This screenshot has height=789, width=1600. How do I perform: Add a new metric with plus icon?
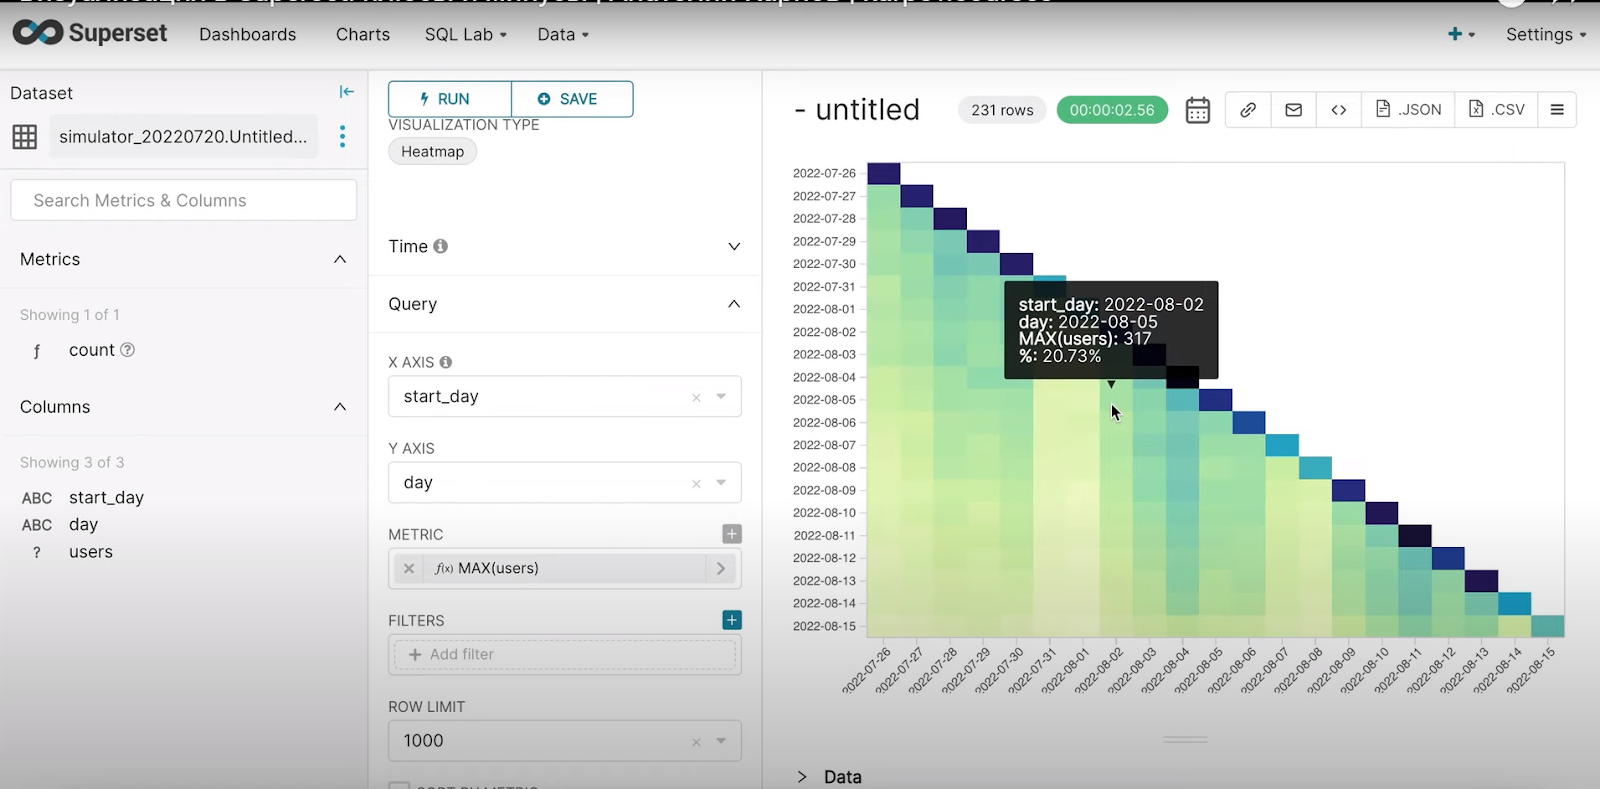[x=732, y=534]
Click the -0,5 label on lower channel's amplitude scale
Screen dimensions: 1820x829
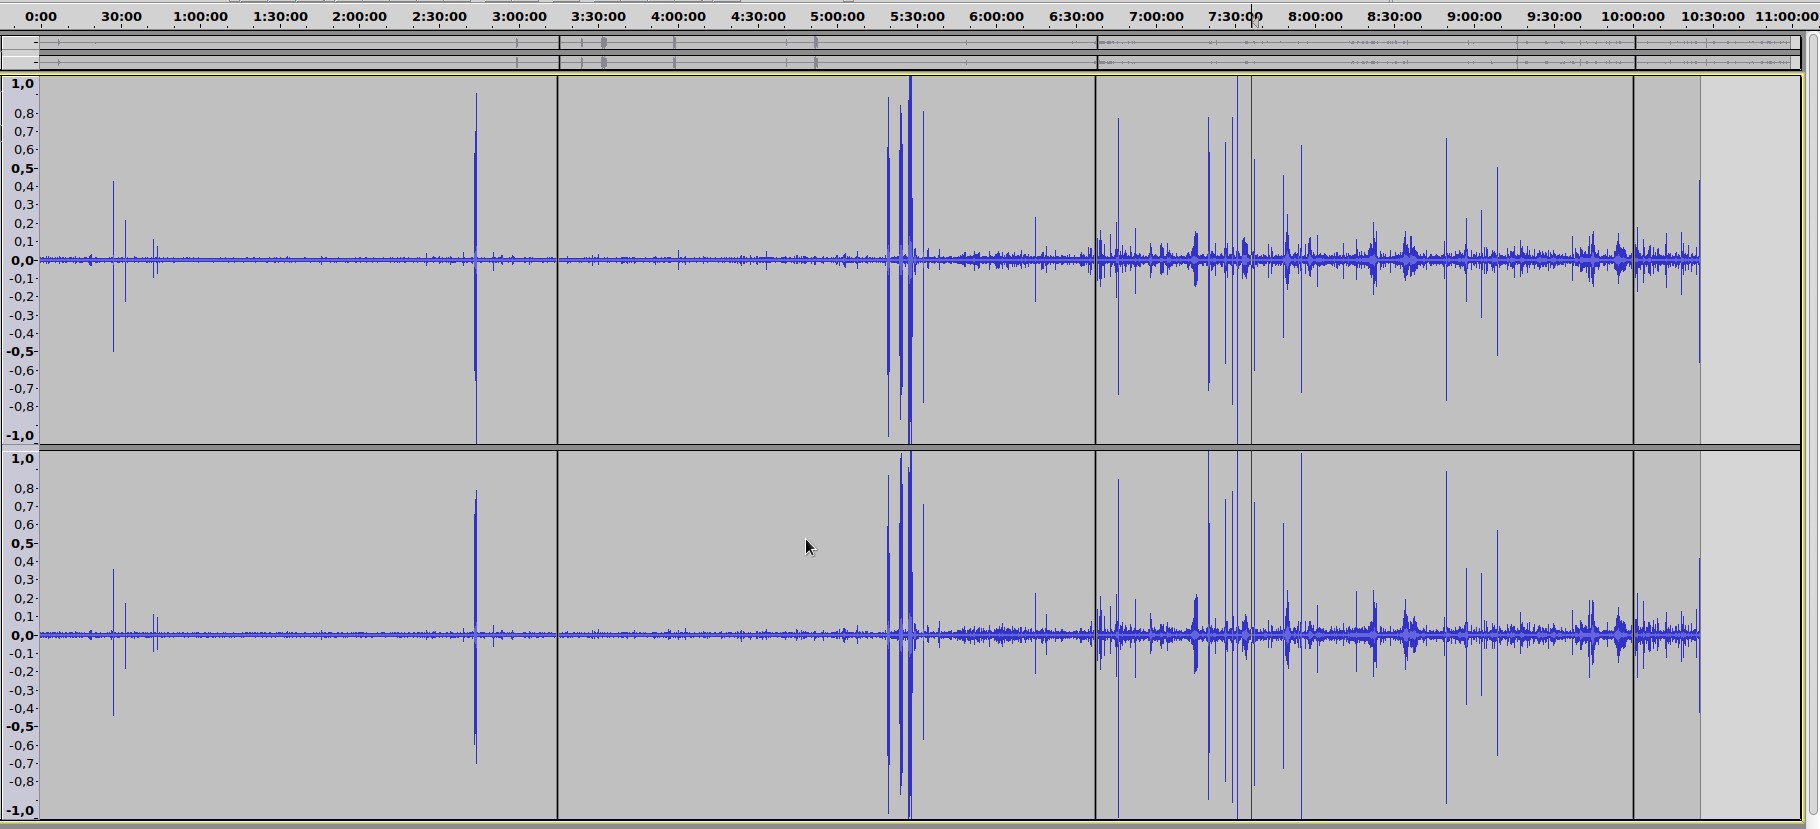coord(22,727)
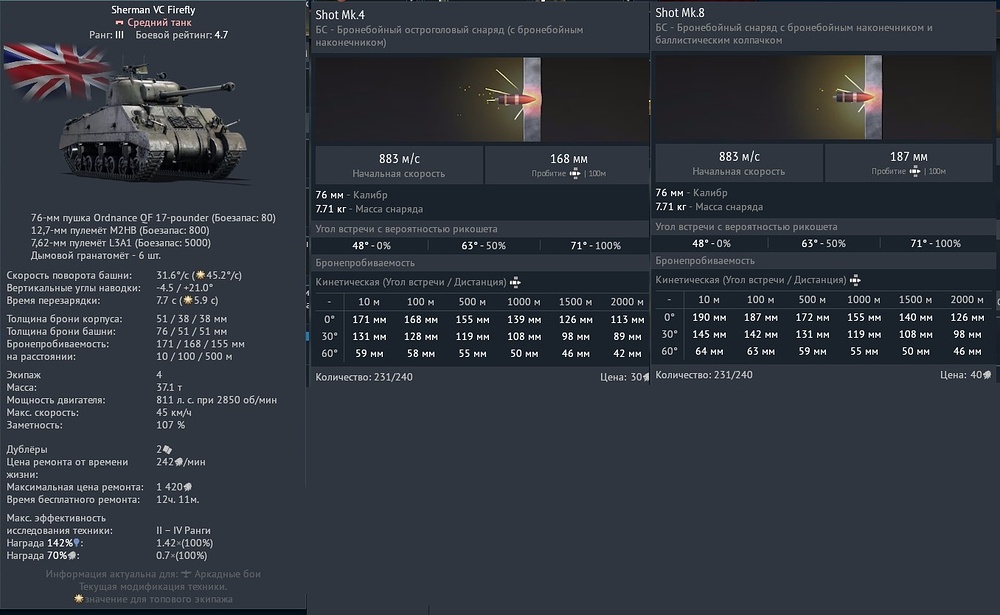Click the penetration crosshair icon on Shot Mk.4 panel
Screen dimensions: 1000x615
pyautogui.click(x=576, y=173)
--
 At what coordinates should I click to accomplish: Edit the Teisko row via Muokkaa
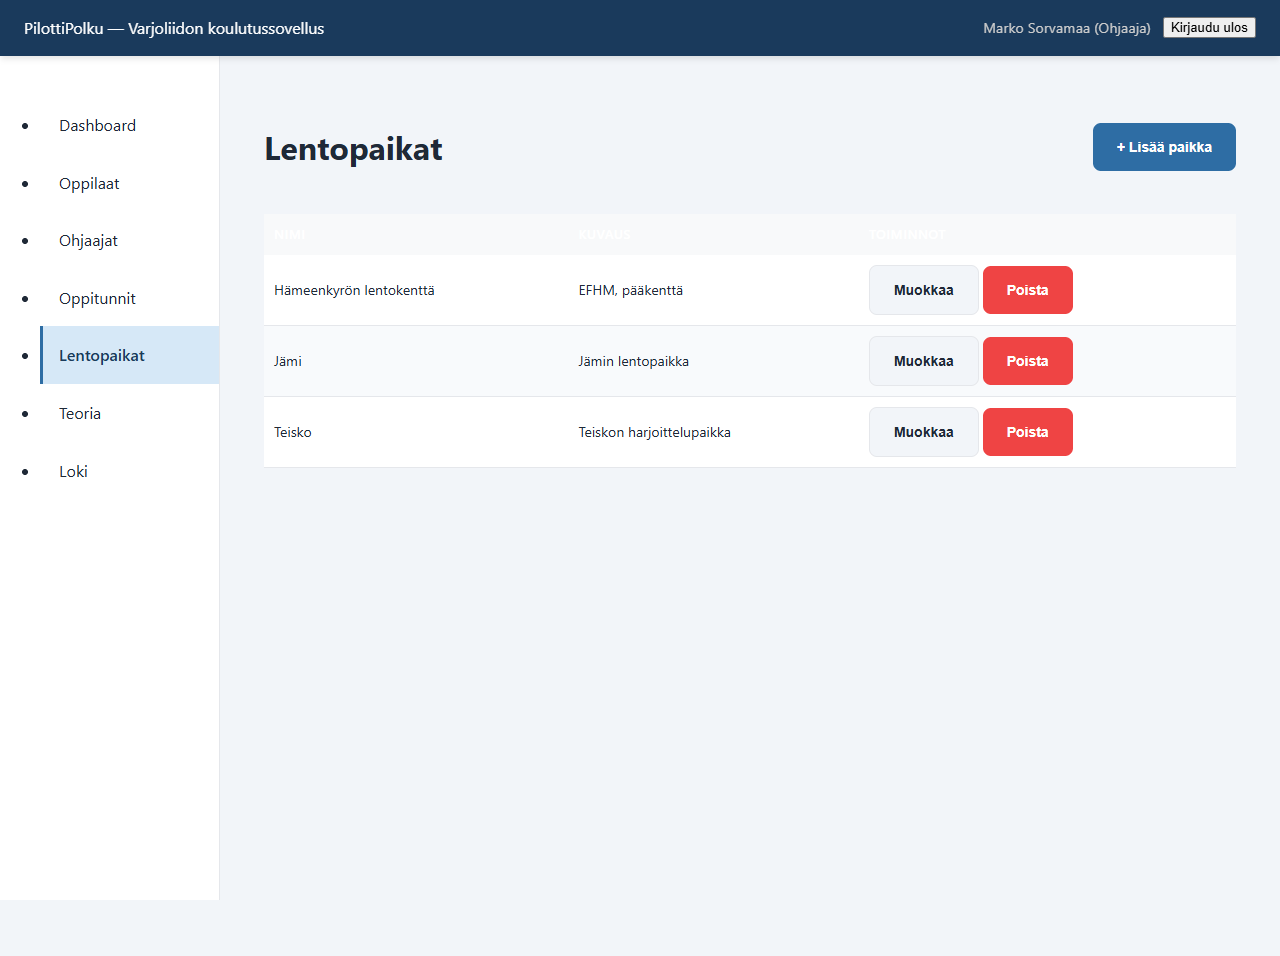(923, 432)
...
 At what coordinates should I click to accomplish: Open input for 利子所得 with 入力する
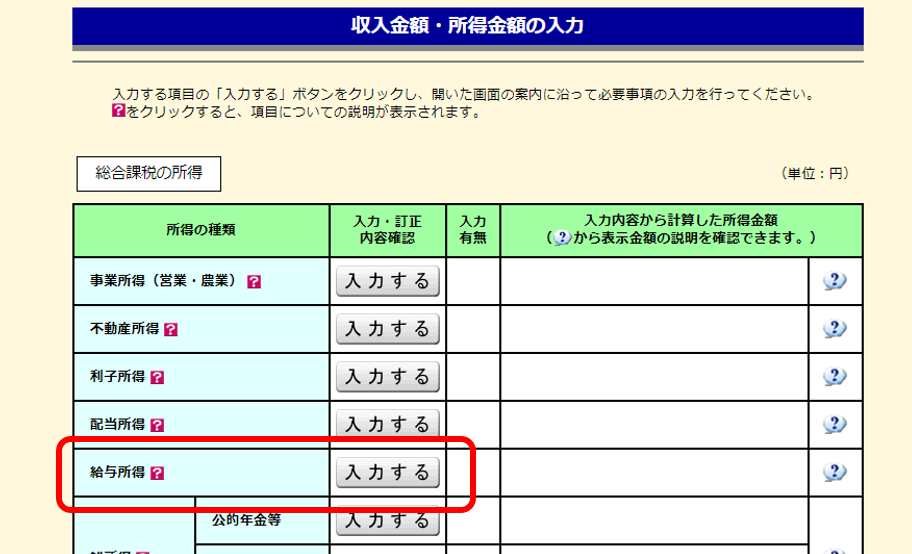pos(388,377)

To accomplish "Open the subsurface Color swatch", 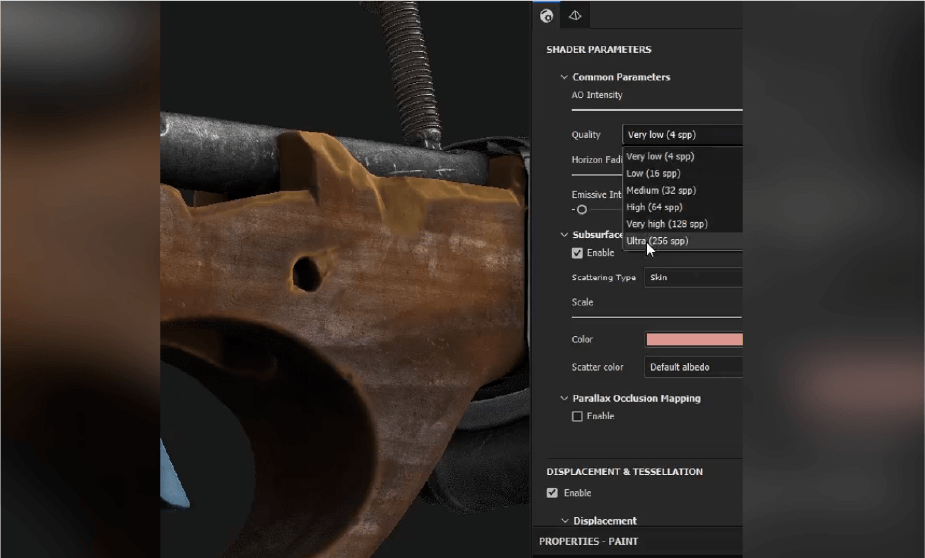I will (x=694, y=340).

(WHAT IS BEING ASKED): Your answer should consist of the lines above between those holding "This screenshot has" and "Click the -0,5", inclusive, reproduced word for word and without pictures.

(ANSWER BELOW):
This screenshot has height=789, width=1600. How do I perform: Add a new metric with plus icon?
[x=732, y=534]
Click the -0,5 label on lower channel's amplitude scale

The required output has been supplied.